Sein Solodebüt steht in der Tradition der family affairs und trägt trotzdem der zunehmenden Individualisierung des Rap Rechnung. Der Pfad führt zum Singer/Songwriter, in jedem Snoop Doggy Dogg steckt ein Steppenwolf. Ganz klassisch ist das Album schmucklos mit dem eigenen Namen „Speech“ betitelt. Dort wimmelt es weiterhin von afrikanischen Stammesbrüdern, Müttern, Vätern und Hippies. Aber wo ihm zuvor die Geschichte der Bürgerbewegung das Mikrophon führte, dominieren jetzt Innerlichkeit, Selbsterfahrung und Sätze wie „Real breath, real love, real sex – filled with real“.
Vom ehemaligen Miles-Davis-Bassisten Foley swingend untermalt und mit ein paar Keyboard-Schnipseln ausgeschmückt, ist jedes Stück auf der Grundlage minimaler Arrangements enorm balladenhaft angelegt – zwei Strophen, ein Refrain und dann die Brücke. Speechs fließende Textarbeit ist mittlerweile so dermaßen singsanghaft und elegant, daß die Stimme in der Hommage auf Marvin Gaye völlig bruchlos in dessen Song „What's going on“ übergeht – ein Sample-Sandwich.

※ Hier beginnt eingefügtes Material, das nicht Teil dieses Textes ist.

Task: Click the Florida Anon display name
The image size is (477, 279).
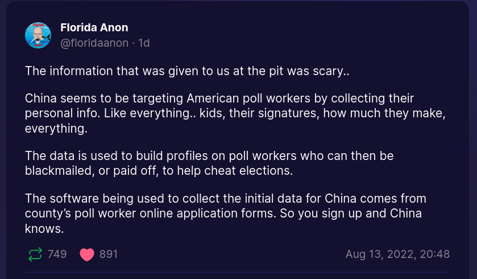Action: 94,28
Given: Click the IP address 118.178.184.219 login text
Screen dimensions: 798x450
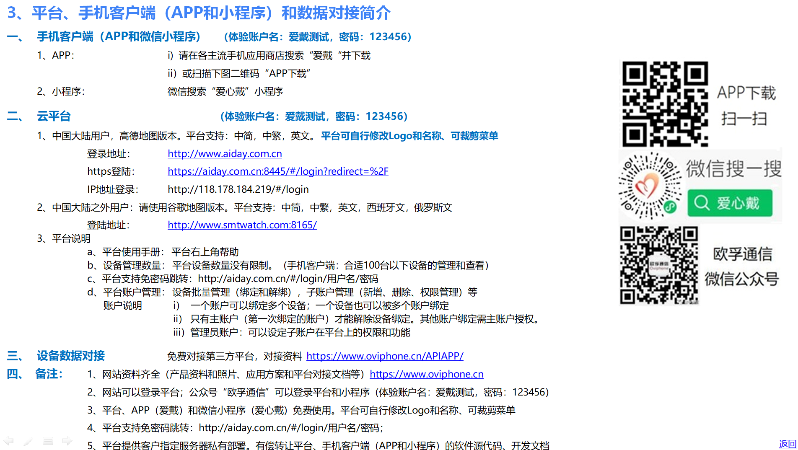Looking at the screenshot, I should 238,189.
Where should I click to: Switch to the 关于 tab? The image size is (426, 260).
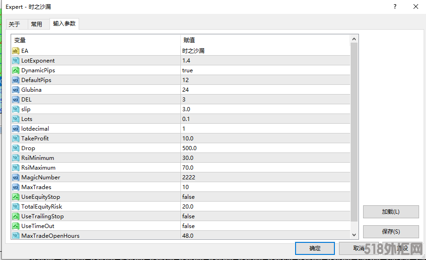(14, 24)
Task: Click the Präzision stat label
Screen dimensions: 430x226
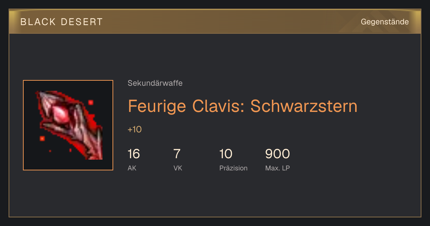Action: pyautogui.click(x=233, y=168)
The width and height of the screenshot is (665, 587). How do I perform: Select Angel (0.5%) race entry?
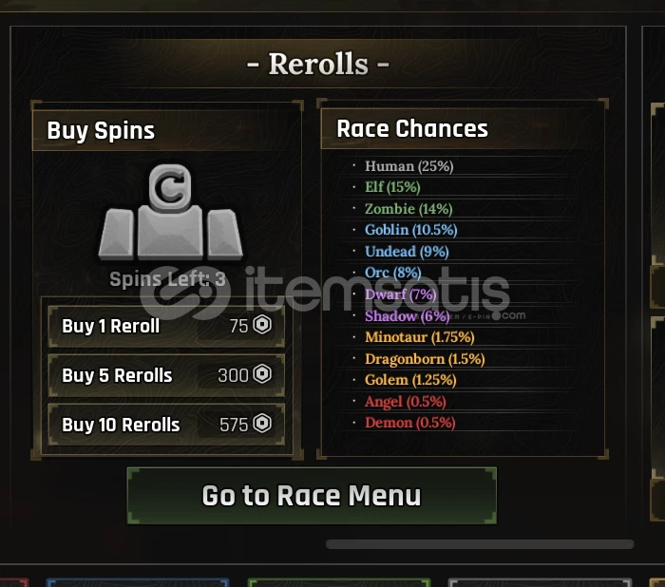(x=406, y=401)
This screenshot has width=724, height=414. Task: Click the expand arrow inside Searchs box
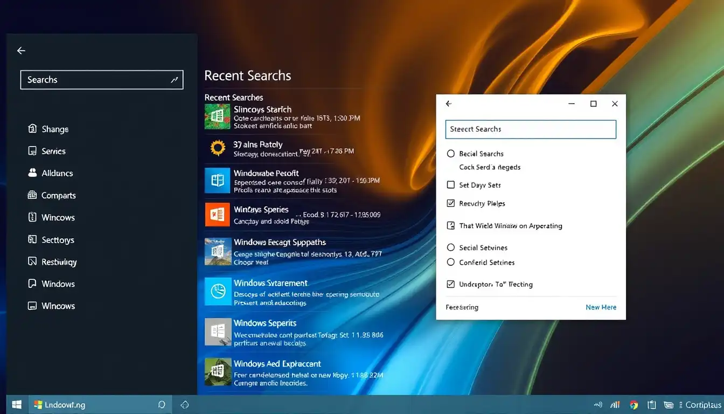point(174,80)
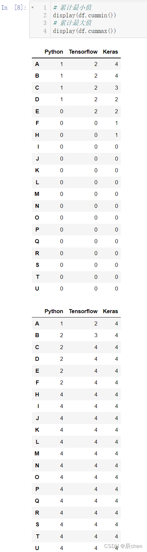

Auf dem Opener „Can U hear me?“ begleitet ihn ein gewisser Pappa Jon, der sich an die alten Zeiten erinnert, als er noch auf Parties rockte und DJ- Frischlingen am Mikrophon aushalf. Heute hat er für den Nachwuchs nur Schelte übrig: „Actin'like a fool ain't you been schooled, you need knowledge and a way of believin' in yoself.“ Dann übernimmt Speech als eifriger Schüler das Thema: „Check out my skills man.“
Da haben sich zwei gefunden, denen bei aller Kunstfertigkeit im Reim die aggressiv vorgetragene Souveränität im Rap dieser Tage davongelaufen ist. An manchen Stellen münden die Schmähreden in sentimentales Bekenntnis, und Speech zählt respektvoll, doch ein wenig ziellos die Gemeinschaft aller Soul-Häupter von James Brown bis Zap Mama und von Prince bis Joni Mitchell auf. Haschrebellen wie Coolio oder der besagte Dre aus L.A. müssen draußen bleiben.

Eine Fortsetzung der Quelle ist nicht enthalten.